Aim of the task: Every record must be written out once more, with nothing added or omitted.

______

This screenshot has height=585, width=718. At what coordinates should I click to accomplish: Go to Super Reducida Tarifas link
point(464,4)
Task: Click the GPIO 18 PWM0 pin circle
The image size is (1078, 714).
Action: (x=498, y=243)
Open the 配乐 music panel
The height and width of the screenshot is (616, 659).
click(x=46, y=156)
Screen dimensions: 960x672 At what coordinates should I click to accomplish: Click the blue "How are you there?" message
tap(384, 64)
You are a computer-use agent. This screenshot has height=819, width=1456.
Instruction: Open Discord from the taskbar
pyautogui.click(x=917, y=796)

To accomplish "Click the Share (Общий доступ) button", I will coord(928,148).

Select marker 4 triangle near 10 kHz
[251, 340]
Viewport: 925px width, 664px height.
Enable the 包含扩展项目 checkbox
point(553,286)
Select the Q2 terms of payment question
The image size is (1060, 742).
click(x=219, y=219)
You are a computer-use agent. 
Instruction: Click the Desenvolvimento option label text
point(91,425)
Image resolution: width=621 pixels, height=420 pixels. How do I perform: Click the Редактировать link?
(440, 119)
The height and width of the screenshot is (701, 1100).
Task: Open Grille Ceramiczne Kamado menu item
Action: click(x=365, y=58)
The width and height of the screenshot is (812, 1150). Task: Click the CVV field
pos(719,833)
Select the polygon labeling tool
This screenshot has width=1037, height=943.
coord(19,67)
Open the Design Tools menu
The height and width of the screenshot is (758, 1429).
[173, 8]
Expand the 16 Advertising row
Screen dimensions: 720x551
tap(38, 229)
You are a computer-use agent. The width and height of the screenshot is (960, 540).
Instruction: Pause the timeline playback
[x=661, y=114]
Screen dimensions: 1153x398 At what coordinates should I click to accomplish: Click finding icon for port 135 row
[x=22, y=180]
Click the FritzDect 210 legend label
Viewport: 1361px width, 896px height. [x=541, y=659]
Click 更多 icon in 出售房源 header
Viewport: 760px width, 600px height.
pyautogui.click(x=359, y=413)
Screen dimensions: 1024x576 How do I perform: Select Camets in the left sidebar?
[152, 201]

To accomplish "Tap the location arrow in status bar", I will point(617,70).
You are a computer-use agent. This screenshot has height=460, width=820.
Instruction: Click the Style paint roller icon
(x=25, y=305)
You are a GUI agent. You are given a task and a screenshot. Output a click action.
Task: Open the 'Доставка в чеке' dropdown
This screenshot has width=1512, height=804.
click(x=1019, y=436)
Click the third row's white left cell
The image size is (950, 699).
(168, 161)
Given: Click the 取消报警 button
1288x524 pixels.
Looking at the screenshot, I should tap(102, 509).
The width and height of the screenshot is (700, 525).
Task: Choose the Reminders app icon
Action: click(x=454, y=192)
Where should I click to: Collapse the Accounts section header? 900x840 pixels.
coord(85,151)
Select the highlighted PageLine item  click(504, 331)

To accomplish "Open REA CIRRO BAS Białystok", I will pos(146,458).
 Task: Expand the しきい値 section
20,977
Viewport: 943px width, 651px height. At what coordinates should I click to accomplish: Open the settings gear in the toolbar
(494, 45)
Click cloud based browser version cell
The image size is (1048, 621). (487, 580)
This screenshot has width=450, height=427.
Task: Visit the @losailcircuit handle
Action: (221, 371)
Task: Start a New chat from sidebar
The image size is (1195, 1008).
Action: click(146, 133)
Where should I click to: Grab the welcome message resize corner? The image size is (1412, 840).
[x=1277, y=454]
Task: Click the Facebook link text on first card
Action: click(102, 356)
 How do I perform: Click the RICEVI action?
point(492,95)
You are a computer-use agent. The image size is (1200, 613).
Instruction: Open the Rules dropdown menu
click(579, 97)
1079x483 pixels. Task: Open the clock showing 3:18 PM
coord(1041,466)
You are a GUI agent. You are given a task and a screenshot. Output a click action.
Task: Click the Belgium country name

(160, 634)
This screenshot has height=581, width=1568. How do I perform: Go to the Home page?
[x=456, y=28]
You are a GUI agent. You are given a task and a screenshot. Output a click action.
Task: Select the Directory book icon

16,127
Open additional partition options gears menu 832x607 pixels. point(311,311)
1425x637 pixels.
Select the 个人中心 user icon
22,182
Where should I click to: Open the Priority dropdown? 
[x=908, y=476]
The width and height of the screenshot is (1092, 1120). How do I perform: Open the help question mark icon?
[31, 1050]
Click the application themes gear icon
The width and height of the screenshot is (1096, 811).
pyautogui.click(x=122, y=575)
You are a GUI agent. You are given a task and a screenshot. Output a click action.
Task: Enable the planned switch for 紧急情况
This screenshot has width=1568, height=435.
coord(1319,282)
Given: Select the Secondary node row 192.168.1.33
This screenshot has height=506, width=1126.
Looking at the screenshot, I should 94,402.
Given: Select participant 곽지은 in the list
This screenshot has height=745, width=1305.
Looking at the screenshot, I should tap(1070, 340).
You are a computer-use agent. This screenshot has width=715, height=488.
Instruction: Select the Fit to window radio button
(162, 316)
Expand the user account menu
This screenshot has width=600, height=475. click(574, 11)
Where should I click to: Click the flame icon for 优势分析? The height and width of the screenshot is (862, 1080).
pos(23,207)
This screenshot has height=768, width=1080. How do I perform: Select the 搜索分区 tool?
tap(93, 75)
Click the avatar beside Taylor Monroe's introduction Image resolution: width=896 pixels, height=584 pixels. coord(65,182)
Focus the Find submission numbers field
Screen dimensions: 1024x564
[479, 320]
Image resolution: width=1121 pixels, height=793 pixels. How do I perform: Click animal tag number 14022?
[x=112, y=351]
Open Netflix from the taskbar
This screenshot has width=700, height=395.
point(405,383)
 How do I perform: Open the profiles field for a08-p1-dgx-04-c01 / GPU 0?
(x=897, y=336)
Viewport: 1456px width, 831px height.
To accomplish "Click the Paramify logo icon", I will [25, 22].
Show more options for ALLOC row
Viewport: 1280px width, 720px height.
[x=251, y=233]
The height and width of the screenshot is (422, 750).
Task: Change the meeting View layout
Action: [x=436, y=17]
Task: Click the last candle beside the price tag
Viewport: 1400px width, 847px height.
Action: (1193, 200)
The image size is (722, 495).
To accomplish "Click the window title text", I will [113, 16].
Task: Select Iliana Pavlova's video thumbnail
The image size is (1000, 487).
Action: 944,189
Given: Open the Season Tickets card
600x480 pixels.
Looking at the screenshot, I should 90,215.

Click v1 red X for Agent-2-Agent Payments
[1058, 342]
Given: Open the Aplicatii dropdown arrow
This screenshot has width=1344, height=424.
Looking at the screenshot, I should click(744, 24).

______

Solution:
This screenshot has height=585, width=718. At what coordinates should I click to accomplish: Go to Super Reducida Tarifas link
point(464,4)
Task: Click the GPIO 18 PWM0 pin circle
The image size is (1078, 714).
Action: (x=498, y=243)
Open the 配乐 music panel
The height and width of the screenshot is (616, 659).
click(x=46, y=156)
Screen dimensions: 960x672 At what coordinates should I click to accomplish: Click the blue "How are you there?" message
tap(384, 64)
You are a computer-use agent. This screenshot has height=819, width=1456.
Instruction: Open Discord from the taskbar
pyautogui.click(x=917, y=796)

To accomplish "Click the Share (Общий доступ) button", I will coord(928,148).

Select marker 4 triangle near 10 kHz
[251, 340]
Viewport: 925px width, 664px height.
Enable the 包含扩展项目 checkbox
point(553,286)
Select the Q2 terms of payment question
The image size is (1060, 742).
click(x=219, y=219)
You are a computer-use agent. 
Instruction: Click the Desenvolvimento option label text
point(91,425)
Image resolution: width=621 pixels, height=420 pixels. How do I perform: Click the Редактировать link?
(440, 119)
The height and width of the screenshot is (701, 1100).
Task: Open Grille Ceramiczne Kamado menu item
Action: click(x=365, y=58)
The width and height of the screenshot is (812, 1150). Task: Click the CVV field
pos(719,833)
Select the polygon labeling tool
This screenshot has width=1037, height=943.
coord(19,67)
Open the Design Tools menu
The height and width of the screenshot is (758, 1429).
[173, 8]
Expand the 16 Advertising row
Screen dimensions: 720x551
tap(38, 229)
You are a computer-use agent. The width and height of the screenshot is (960, 540).
Instruction: Pause the timeline playback
[x=661, y=114]
Screen dimensions: 1153x398 At what coordinates should I click to accomplish: Click finding icon for port 135 row
[x=22, y=180]
Click the FritzDect 210 legend label
Viewport: 1361px width, 896px height. [x=541, y=659]
Click 更多 icon in 出售房源 header
Viewport: 760px width, 600px height.
pyautogui.click(x=359, y=413)
Screen dimensions: 1024x576 How do I perform: Select Camets in the left sidebar?
[152, 201]

To accomplish "Tap the location arrow in status bar", I will point(617,70).
You are a computer-use agent. This screenshot has height=460, width=820.
Instruction: Click the Style paint roller icon
(x=25, y=305)
You are a GUI agent. You are given a task and a screenshot. Output a click action.
Task: Open the 'Доставка в чеке' dropdown
This screenshot has width=1512, height=804.
click(x=1019, y=436)
Click the third row's white left cell
The image size is (950, 699).
(168, 161)
Given: Click the 取消报警 button
1288x524 pixels.
Looking at the screenshot, I should tap(102, 509).
The width and height of the screenshot is (700, 525).
Task: Choose the Reminders app icon
Action: click(x=454, y=192)
Where should I click to: Collapse the Accounts section header? 900x840 pixels.
coord(85,151)
Select the highlighted PageLine item  click(504, 331)

To accomplish "Open REA CIRRO BAS Białystok", I will pos(146,458).
 Task: Expand the しきい値 section
20,977
Viewport: 943px width, 651px height. At what coordinates should I click to accomplish: Open the settings gear in the toolbar
(494, 45)
Click cloud based browser version cell
The image size is (1048, 621). (487, 580)
This screenshot has width=450, height=427.
Task: Visit the @losailcircuit handle
Action: (221, 371)
Task: Start a New chat from sidebar
The image size is (1195, 1008).
Action: click(146, 133)
Where should I click to: Grab the welcome message resize corner? The image size is (1412, 840).
[x=1277, y=454]
Task: Click the Facebook link text on first card
Action: click(102, 356)
 How do I perform: Click the RICEVI action?
point(492,95)
You are a computer-use agent. The image size is (1200, 613).
Instruction: Open the Rules dropdown menu
click(579, 97)
1079x483 pixels. Task: Open the clock showing 3:18 PM
coord(1041,466)
You are a GUI agent. You are given a task and a screenshot. Output a click action.
Task: Click the Belgium country name

(160, 634)
This screenshot has height=581, width=1568. How do I perform: Go to the Home page?
[x=456, y=28]
You are a GUI agent. You are given a task and a screenshot. Output a click action.
Task: Select the Directory book icon

16,127
Open additional partition options gears menu 832x607 pixels. point(311,311)
1425x637 pixels.
Select the 个人中心 user icon
22,182
Where should I click to: Open the Priority dropdown? 
[x=908, y=476]
The width and height of the screenshot is (1092, 1120). How do I perform: Open the help question mark icon?
[31, 1050]
Click the application themes gear icon
The width and height of the screenshot is (1096, 811).
pyautogui.click(x=122, y=575)
You are a GUI agent. You are given a task and a screenshot. Output a click action.
Task: Enable the planned switch for 紧急情况
This screenshot has width=1568, height=435.
coord(1319,282)
Given: Select the Secondary node row 192.168.1.33
This screenshot has height=506, width=1126.
Looking at the screenshot, I should 94,402.
Given: Select participant 곽지은 in the list
This screenshot has height=745, width=1305.
Looking at the screenshot, I should tap(1070, 340).
You are a computer-use agent. This screenshot has width=715, height=488.
Instruction: Select the Fit to window radio button
(162, 316)
Expand the user account menu
This screenshot has width=600, height=475. click(574, 11)
Where should I click to: Click the flame icon for 优势分析? The height and width of the screenshot is (862, 1080).
pos(23,207)
This screenshot has height=768, width=1080. How do I perform: Select the 搜索分区 tool?
tap(93, 75)
Click the avatar beside Taylor Monroe's introduction Image resolution: width=896 pixels, height=584 pixels. coord(65,182)
Focus the Find submission numbers field
Screen dimensions: 1024x564
[479, 320]
Image resolution: width=1121 pixels, height=793 pixels. How do I perform: Click animal tag number 14022?
[x=112, y=351]
Open Netflix from the taskbar
This screenshot has width=700, height=395.
point(405,383)
 How do I perform: Open the profiles field for a08-p1-dgx-04-c01 / GPU 0?
(x=897, y=336)
Viewport: 1456px width, 831px height.
To accomplish "Click the Paramify logo icon", I will [25, 22].
Show more options for ALLOC row
Viewport: 1280px width, 720px height.
[x=251, y=233]
The height and width of the screenshot is (422, 750).
Task: Change the meeting View layout
Action: [x=436, y=17]
Task: Click the last candle beside the price tag
Viewport: 1400px width, 847px height.
Action: (1193, 200)
The image size is (722, 495).
To accomplish "Click the window title text", I will [113, 16].
Task: Select Iliana Pavlova's video thumbnail
The image size is (1000, 487).
Action: 944,189
Given: Open the Season Tickets card
600x480 pixels.
Looking at the screenshot, I should 90,215.

Click v1 red X for Agent-2-Agent Payments
[1058, 342]
Given: Open the Aplicatii dropdown arrow
This screenshot has width=1344, height=424.
Looking at the screenshot, I should click(744, 24).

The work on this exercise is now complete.